*EXERCISE AIM*: Could you restate the entries below word for word and leave the images out?

──────────

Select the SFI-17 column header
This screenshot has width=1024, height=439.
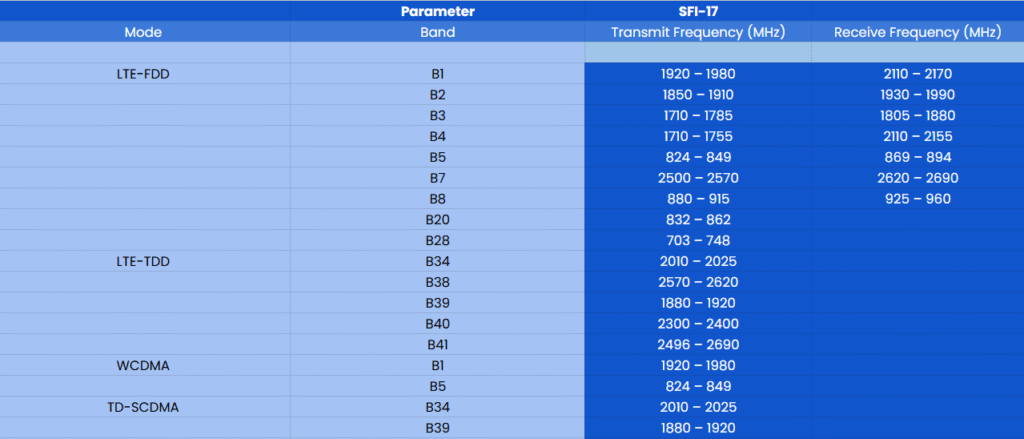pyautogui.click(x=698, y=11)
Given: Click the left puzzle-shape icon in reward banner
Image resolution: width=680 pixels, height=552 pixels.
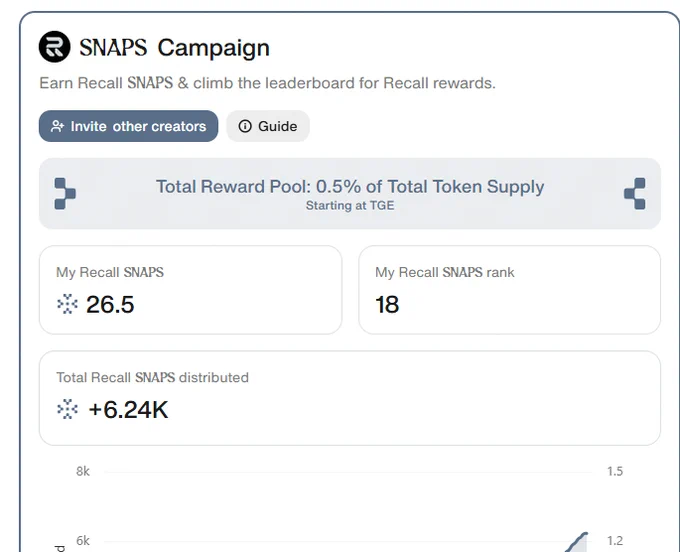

──────────

*SOLUTION BELOW*:
Select the SFI-17 column header
This screenshot has width=1024, height=439.
pyautogui.click(x=698, y=11)
Given: Click the left puzzle-shape icon in reward banner
Image resolution: width=680 pixels, height=552 pixels.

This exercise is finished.